WHAT IS NEEDED:
Can you transcribe every entry word for word, skipping the images?

DATASET ENTRIES:
***

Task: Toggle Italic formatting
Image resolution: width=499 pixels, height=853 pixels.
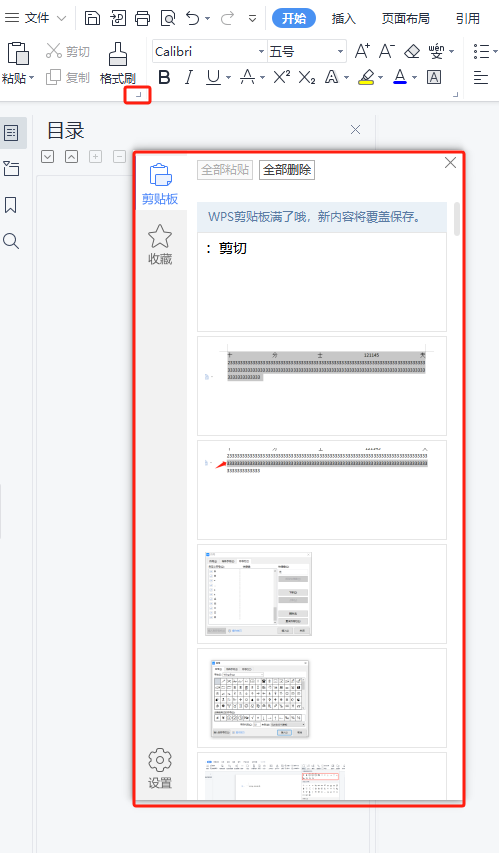Action: click(x=189, y=78)
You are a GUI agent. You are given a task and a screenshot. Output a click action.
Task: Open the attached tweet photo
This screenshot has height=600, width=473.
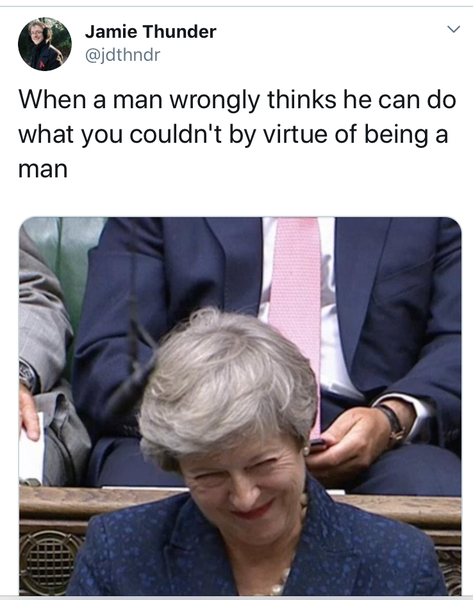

***

WRITTEN ANSWER:
Task: Toggle Italic formatting
Image resolution: width=499 pixels, height=853 pixels.
Action: click(x=189, y=78)
You are a GUI agent. You are given a task and a screenshot. Output a click action.
Task: Open the attached tweet photo
This screenshot has height=600, width=473.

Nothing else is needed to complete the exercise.